━━━━━ Material supplied ━━━━━
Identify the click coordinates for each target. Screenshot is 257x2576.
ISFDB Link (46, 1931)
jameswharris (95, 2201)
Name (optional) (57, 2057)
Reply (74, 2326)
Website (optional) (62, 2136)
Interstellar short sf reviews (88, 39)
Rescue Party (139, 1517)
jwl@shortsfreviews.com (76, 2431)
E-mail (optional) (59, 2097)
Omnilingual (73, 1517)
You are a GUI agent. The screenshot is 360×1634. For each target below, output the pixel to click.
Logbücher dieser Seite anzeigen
━━━━━
Work task → Tally the lines in the data that contain the string "optional". Report only the total.

Completed exercise → 3